Señalando que la actividad ilícita del narcotráfico debe ser investigada y sancionada más allá de las personas o grupos que puedan estar involucrados en estos actos, la exsenadora por Santa Cruz, Centa Rek, cuestionó que en recientes casos se pretenda territorializar el problema, en medio de una disputa ideológica regional, cuando la lucha contra las drogas requiere investigaciones serias, no relatos diseñados para beneficiar a determinados intereses políticos.
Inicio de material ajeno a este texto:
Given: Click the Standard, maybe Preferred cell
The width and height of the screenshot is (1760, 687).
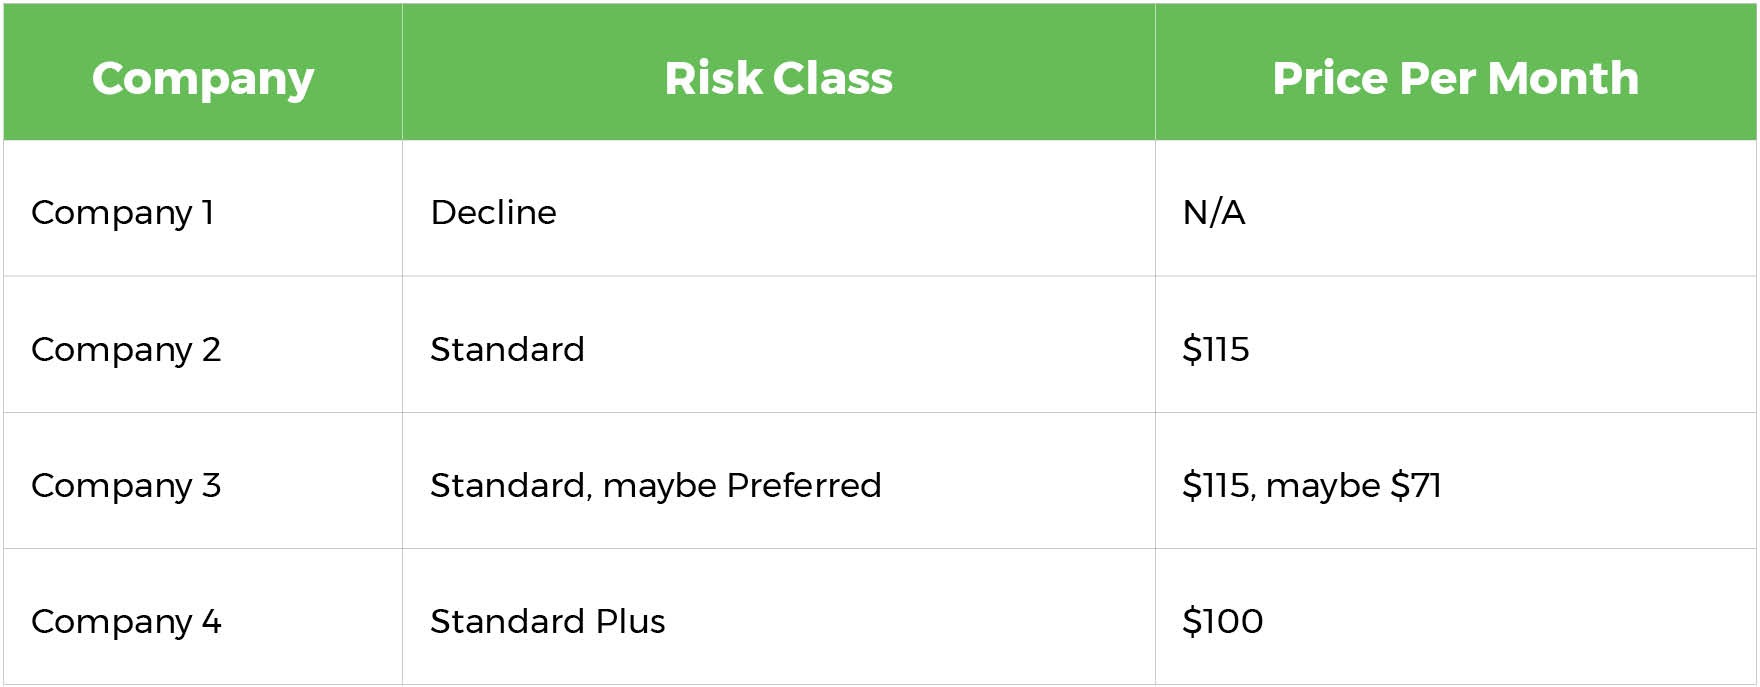Looking at the screenshot, I should click(779, 481).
Para Rek, es importante observar que recientes hallazgos en materia de narcotráfico, como el caso de la madera impregnada con droga líquida, de procedencia boliviana incautada en Chile, se producen en medio de una fuerte convulsión social impulsada por sindicatos, cocaleros, interculturales y otros sectores afines a Evo Morales.
“Ocurren en un momento en que el exmandatario Morales enfrenta crecientes cuestionamientos internacionales vinculados al narcotráfico, especialmente después de la captura de Sebastián Marset en Bolivia y de las denuncias sobre la impunidad con la que habría operado durante los años de gobierno del MAS”, precisó la exparlamentaria.
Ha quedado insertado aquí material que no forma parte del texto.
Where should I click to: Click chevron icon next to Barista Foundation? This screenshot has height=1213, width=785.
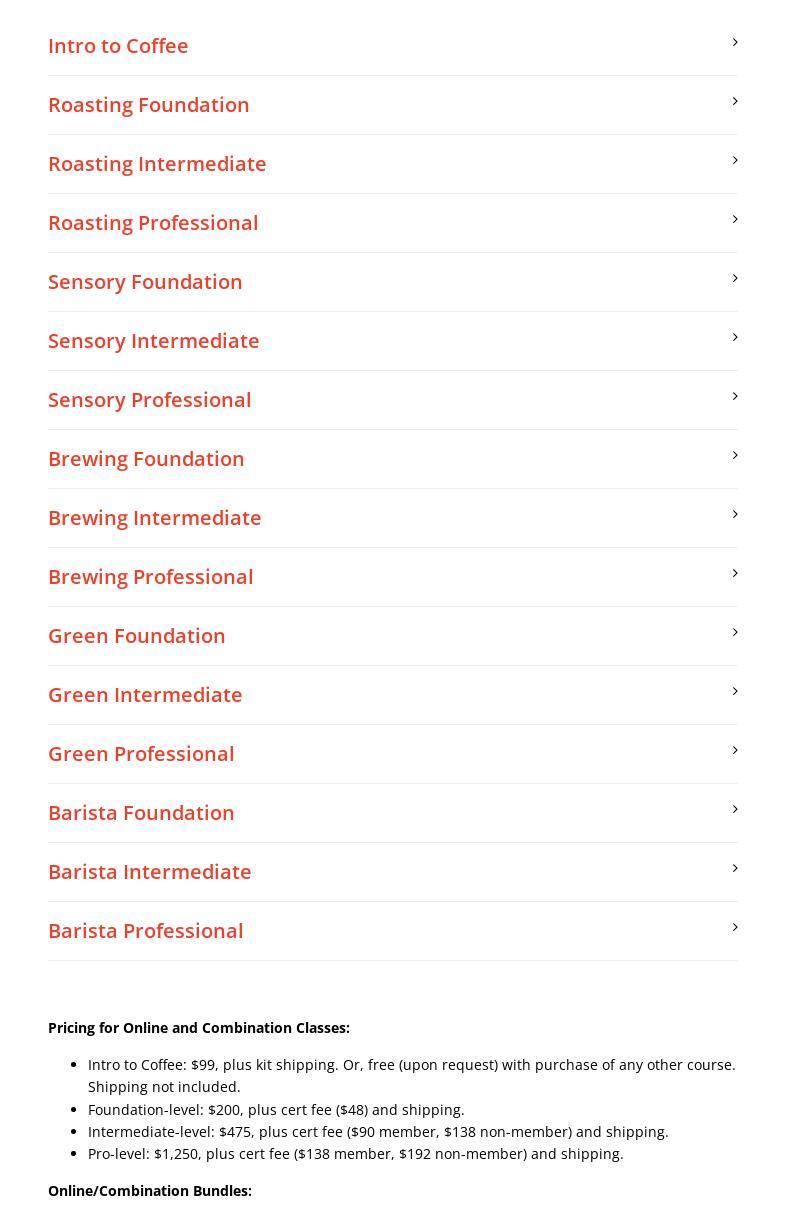pyautogui.click(x=734, y=809)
Rek también plantea analizar el contexto regional, en el que Chile atraviesa por una etapa de transición política tras la llegada al poder de un gobierno de derecha luego de un ciclo de gobiernos de izquierda. En este escenario, diversos sectores políticos y sociales mantienen una fuerte capacidad de movilización, con protestas estudiantiles y enfrentamientos con Carabineros que recuerdan dinámicas que ya se vivieron en el pasado, mismas que terminaron influyendo decisivamente en la configuración del poder político chileno.
A eso se suma que en toda América Latina se desarrolla una intensa disputa ideológica, donde la izquierda busca recuperar espacios perdidos y la derecha intenta consolidar los gobiernos obtenidos mediante el voto popular.
“Las movilizaciones sociales se convierten en herramientas de presión política cuyo alcance y objetivos deben ser analizados con atención, y es en este contexto que también hay un campo fértil en el que florecen sindicaciones y narrativas”, sostuvo.
Según la exlegisladora, llama la atención que, apenas se conoció sobre los cargamentos interceptados en Chile, aparecieron voces tratando de situar el origen del problema en el oriente boliviano y particularmente en actividades forestales del departamento de Pando, cuando es de conocimiento general que esta actividad tiene mayor presencia en otras regiones.
“Más allá de que cualquier persona o grupo involucrado en narcotráfico debe ser investigado y sancionado, surge la interrogante de si no existe también un intento de desplazar la atención desde las zonas históricamente asociadas a la producción de coca y cocaína hacia otras regiones del país”, observó.
En ese marco, expresó su preocupación por una evidente intención de territorializar el problema del narcotráfico, presentándolo como un fenómeno exclusivamente vinculado al oriente boliviano, cuando se trata de una estructura criminal compleja, construida durante décadas y con múltiples actores involucrados.
“La lucha contra el narcotráfico requiere investigaciones serias y evidencia, no relatos diseñados para beneficiar a determinados intereses políticos”, añadió.
Sostiene que es razonable atribuir la totalidad del problema a un gobierno que apenas lleva siete meses en funciones, cuando se habla de un tema que se ha desarrollado durante años.
“El narcotráfico no nació con la actual administración ni puede explicarse por decisiones tomadas en tan corto tiempo. Se trata de una realidad de larga data que exige un análisis histórico y una mirada estructural. Antes de buscar culpables inmediatos, corresponde examinar dónde se consolidaron las redes de poder, quiénes las protegieron, quiénes se beneficiaron de ellas y por qué el problema persiste después de tantos años”, dijo.
Por lo señalado, la exlegisladora cruceña apuntó que en el país se necesitan investigaciones profundas, instituciones fuertes y una ciudadanía capaz de distinguir entre “la lucha legítima contra el narcotráfico y la utilización política de este tema para encubrir responsabilidades o desplazar culpas”.
Asimismo, pidió que antes de reaccionar impulsivamente, la ciudadanía debe asumir una actitud consciente y reflexiva, tomando en cuenta que el problema del narcotráfico exige verdad, memoria y responsabilidad.
“Solo así podremos encontrar soluciones reales y evitar que una vez más la política termine ocultando las verdaderas raíces del conflicto. La verdad no está ceñida solo a los hechos, sino en qué momento se visibilizan estos hechos y para que fines se destinan”, finalizó.